Azure and Google Cloud have comparable tools (Azure Migrate, Google Cloud Migrate for Compute Engine). The choice of provider usually comes down to your existing ecosystem, compliance needs, and pricing model preference.



Should We Migrate Everything to the Cloud at Once or in Phases?

Almost always in phases. Start with non-critical workloads to test your process, validate performance, and build confidence before moving business-critical systems. A phased approach also lets you catch data quality issues early without putting production at risk. The only scenario where a full cutover makes sense is when the on-premise environment is so outdated that maintaining it in parallel costs more than the risk of a faster migration.



How Do We Avoid Unexpected Cloud Costs After Migration?

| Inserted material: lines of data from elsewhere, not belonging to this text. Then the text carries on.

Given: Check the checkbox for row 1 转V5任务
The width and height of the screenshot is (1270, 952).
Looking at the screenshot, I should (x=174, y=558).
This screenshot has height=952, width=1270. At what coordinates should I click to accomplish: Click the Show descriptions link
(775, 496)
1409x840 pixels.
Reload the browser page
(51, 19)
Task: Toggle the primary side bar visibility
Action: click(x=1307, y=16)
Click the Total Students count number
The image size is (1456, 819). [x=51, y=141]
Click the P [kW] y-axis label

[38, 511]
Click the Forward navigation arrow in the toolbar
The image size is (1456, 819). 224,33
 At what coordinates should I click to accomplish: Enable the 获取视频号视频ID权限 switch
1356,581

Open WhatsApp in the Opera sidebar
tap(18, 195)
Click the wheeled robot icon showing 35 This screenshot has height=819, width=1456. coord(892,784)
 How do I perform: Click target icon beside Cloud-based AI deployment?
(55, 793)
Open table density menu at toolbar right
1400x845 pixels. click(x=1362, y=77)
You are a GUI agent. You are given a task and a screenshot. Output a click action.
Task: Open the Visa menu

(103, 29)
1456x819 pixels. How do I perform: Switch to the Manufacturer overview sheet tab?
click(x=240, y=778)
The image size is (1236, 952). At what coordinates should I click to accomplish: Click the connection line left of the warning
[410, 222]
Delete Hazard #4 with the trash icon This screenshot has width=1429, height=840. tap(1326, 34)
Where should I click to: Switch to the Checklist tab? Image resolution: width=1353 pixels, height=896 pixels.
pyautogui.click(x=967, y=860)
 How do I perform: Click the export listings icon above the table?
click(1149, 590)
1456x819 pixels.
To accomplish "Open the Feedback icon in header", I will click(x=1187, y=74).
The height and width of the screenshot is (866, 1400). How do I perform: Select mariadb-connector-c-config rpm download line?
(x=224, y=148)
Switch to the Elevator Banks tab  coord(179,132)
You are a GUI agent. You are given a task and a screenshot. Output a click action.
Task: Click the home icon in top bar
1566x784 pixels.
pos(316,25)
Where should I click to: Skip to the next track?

The biggest cost surprises come from untagged resources, over-provisioned storage, and development environments that nobody remembers to shut down. Set up tagging policies, budget alerts, and auto-scaling guardrails during migration, not after. Assign someone to review the cloud bill monthly for the first year. Most cost overruns aren't sudden; they build gradually and are easy to catch early if someone is actually looking.



What Happens to Our On-Premise Infrastructure After Migration?

It depends on your migration model. If you've moved everything to the cloud, on-premise hardware can be decommissioned and retired. If you're running a hybrid setup, which is common in regulated industries, your on-premise systems stay active for specific workloads and need to be maintained alongside your cloud environment. Either way, plan for a decommissioning timeline before migration starts so you're not paying for both indefinitely.